5. Testing for Irrationality: Directly proving a number is irrational often involves a proof by contradiction. For example, one of the most famous proofs is that of the irrationality of $\sqrt{2}$, which assumes $\sqrt{2}$ is rational (expressible as $\frac{a}{b}$ in simplest form), then shows this assumption leads to a contradiction.

Example Proof: $\sqrt{2}$ is irrational

• Assume $\sqrt{2}$ is rational, meaning $\sqrt{2} = \frac{a}{b}$, where $a$ and $b$ are co-prime integers (their greatest common divisor is $1$).
• Squaring both sides gives $2 = \frac{a^2}{b^2}$, so $a^2 = 2b^2$.
• This implies $a^2$ is even, so $a$ must also be even (since the square of an odd number is odd).
• If $a$ is even, it can be written as $a = 2k$, where $k$ is an integer.
• Substituting $a$ into $a^2 = 2b^2$ gives $4k^2 = 2b^2$, so $b^2 = 2k^2$, implying $b^2$ and hence $b$ is also even.
• Both $a$ and $b$ being even contradicts the assumption that $a$ and $b$ are co-prime.
• Therefore, $\sqrt{2}$ cannot be rational, meaning it is irrational.

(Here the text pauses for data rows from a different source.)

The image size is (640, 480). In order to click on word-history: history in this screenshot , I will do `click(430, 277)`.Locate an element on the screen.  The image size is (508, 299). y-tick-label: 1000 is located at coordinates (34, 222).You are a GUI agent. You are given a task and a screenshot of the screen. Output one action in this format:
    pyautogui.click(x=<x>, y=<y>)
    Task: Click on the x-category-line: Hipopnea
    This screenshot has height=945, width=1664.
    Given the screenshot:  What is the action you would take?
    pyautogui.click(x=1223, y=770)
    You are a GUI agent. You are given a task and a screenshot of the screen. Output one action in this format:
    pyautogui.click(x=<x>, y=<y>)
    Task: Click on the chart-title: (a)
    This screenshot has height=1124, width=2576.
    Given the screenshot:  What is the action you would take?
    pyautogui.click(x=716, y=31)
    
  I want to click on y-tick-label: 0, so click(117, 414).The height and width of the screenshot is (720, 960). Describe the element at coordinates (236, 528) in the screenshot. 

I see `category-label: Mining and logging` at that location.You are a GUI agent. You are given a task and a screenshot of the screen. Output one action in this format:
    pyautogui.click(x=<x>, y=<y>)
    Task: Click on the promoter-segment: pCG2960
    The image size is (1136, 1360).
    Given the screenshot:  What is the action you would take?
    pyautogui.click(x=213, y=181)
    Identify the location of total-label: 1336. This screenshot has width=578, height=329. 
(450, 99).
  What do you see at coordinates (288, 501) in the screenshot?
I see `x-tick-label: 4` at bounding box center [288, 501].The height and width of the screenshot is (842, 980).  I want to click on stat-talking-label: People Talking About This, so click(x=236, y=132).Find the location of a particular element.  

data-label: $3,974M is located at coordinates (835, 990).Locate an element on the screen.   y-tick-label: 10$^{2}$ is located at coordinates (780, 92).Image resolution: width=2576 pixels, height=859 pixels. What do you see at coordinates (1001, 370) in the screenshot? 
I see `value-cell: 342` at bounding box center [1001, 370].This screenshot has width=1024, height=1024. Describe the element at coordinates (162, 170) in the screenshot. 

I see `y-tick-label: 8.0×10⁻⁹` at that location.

What 2 methods are used to simplify rational expressions?

Answer:

Simplifying rational expressions involves reducing them to their simplest form, making them easier to work with or understand. Two primary methods often used to simplify rational expressions are:

1. Factoring and Canceling Common Factors

This method is perhaps the most commonly used approach for simplifying rational expressions. It involves factoring both the numerator and the denominator and then canceling out any common factors that appear in both. Here's how it works:

• Step 1: Factorize both the numerator and the denominator of the rational expression into their prime factors or into polynomial factors.
• Step 2: Cancel Common Factors that appear in both the numerator and the denominator. Remember, you can only cancel factors (not terms that are added or subtracted).
• Step 3: Rewrite the Expression with the remaining factors. If all factors were canceled, the expression simplifies to 1.

Example: $\frac{6x^2}{9x}$

• Factorize: $\frac{6x^2}{9x} = \frac{2 \cdot 3 \cdot x \cdot x}{3 \cdot 3 \cdot x}$
• Cancel Common Factors: $\frac{2x}{3}$

2. Using the Greatest Common Factor (GCF)

For expressions where factoring by grouping or looking for patterns isn't straightforward, using the Greatest Common Factor (GCF) of the numerator and the denominator to simplify the expression is effective. This involves:

• Step 1: Identify the GCF of the terms in the numerator and the denominator separately.
• Step 2: Divide both the numerator and the denominator by their respective GCFs.
• Step 3: Rewrite the Expression with the simplified numerator and denominator.

Example: $\frac{12x^3 - 18x^2}{6x}$

• Identify GCF: For the numerator, $6x^2$ is the GCF; for the denominator, it’s $6x$.
• Divide by GCF: $\frac{12x^3 - 18x^2}{6x} = \frac{6x^2(2x - 3)}{6x}$
• Simplify: $\frac{2x - 3}{1} = 2x - 3$